Geneva (AFP) - More than 100,000 migrants have made the perilous Mediterranean crossing to Europe this year, the UN said Tuesday, amid mounting tensions among EU nations on how to tackle the crisis.

Nearly 2,250 people have died in 2017 attempting the sea crossing from North Africa, the UN's International Organization for Migration (IOM) added.

Italy has taken in nearly 85 percent of the arrivals -- most of them sub-Saharan Africans crossing from Libya -- and has pleaded for help from other European Union nations, saying it is struggling to cope.

"The reception of rescued migrants cannot be seen as an issue only for Italy, but a matter for Europe as a whole," IOM chief William Lacy Swing said, appealing for the rest of the EU to show more solidarity.

On Sunday, Italian Interior Minister Marco Minniti called on EU neighbours to open their ports to rescue ships picking up migrants in the Mediterranean, after issuing a drastic threat to close its own ports to the boats.

But France rejected that idea, with an aide to Minniti's counterpart Gerard Collomb telling AFP this would only encourage more migrants to set sail.

EU interior ministers are due to meet in Estonia's capital Tallinn on Thursday to discuss the migrant crisis -- the continent's worst since World War II -- in a bid to defuse a long-running row over spreading asylum seekers across the bloc.

The EU put in place a policy in 2015 to distribute around 160,000 asylum-seekers across different countries.

But only about 20,000 have been relocated from Italy and Greece under the scheme, while Hungary, Poland and the Czech Republic have flatly refused to take part.

Ministers meeting in Tallinn will also discuss proposals for a "code of conduct" for charities operating rescue boats in the Mediterranean, a plan announced by France, Germany and Italy on Monday.

Separately, foreign ministers from European and African countries affected by the crisis will meet in Rome on Thursday with representatives of the EU and UN as part of a diplomatic push to stem the influx.

In an interview with France's Figaro newspaper, European migration commissioner Dimitris Avramopoulos called on Tuesday for EU countries to speed up deportations of failed asylum seekers to ease the pressure, but warned this needed cooperation from their home countries.

'Enormous pressure'

The UN figures released Tuesday showed that between January 1 and July 3, more than 85,000 migrants landed in Italy, nearly 9,300 arrived in Greece, nearly 6,500 in Spain and over 270 in Cyprus.

"We are under enormous pressure," Italy's Minniti said in an interview with Il Messaggero over the weekend, while the country's Red Cross warned that the situation in overcrowded reception centres was becoming critical.

The UN's refugee agency also weighed in, warning that Italy cannot continue absorbing tens of thousands of migrants on its own.

"This is not sustainable.

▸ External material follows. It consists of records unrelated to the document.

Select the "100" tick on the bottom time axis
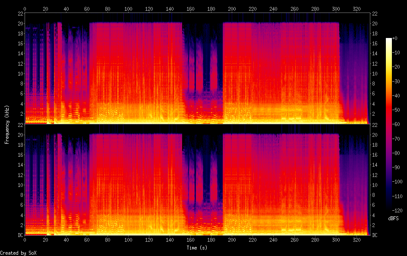 point(128,240)
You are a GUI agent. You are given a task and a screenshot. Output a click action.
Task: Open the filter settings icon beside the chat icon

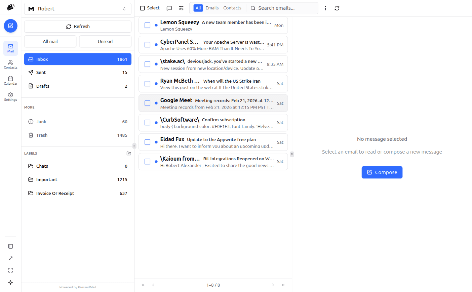pyautogui.click(x=181, y=8)
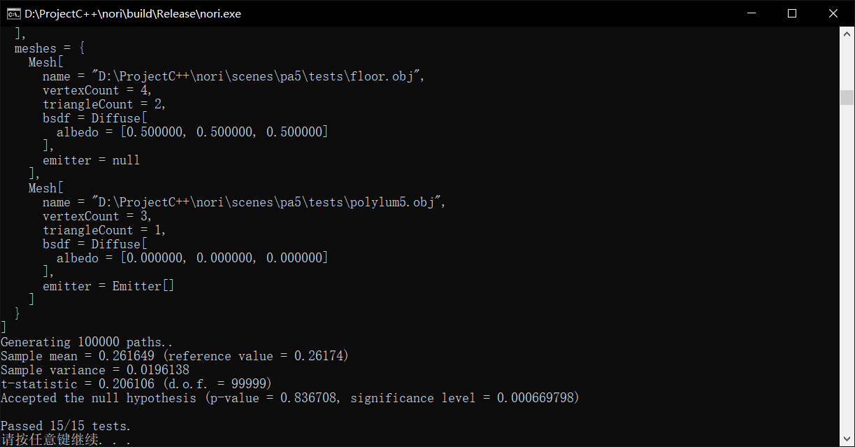Minimize the nori.exe console window
The height and width of the screenshot is (447, 855).
(752, 13)
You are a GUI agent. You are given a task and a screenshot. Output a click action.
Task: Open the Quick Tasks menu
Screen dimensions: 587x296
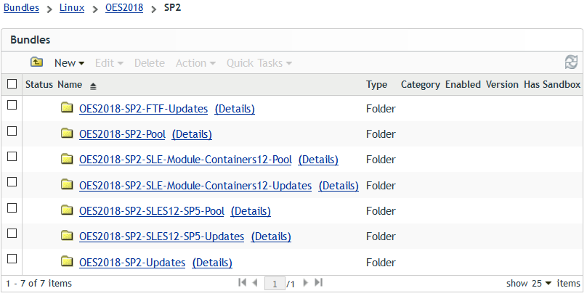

We need to have other countries joining Italy and sharing that responsibility," said Vincent Cochetel, UNHCR special envoy for the central Mediterranean.

Austrian Defence Minister Hans Peter Doskozil warned Monday that Vienna is set to impose border checks and deploy soldiers on its frontier with Italy if the Mediterranean influx does not slow.

While the numbers arriving in 2017 are staggering, they remain far below last year's figures.

During the same period in 2016, 231,503 people made the crossing to Europe, with the 100,000-mark passed already in February that year.

But at that time most of the migrants were crossing from Turkey to Greece, and an EU deal with Ankara in March last year effectively hit the brakes on that movement.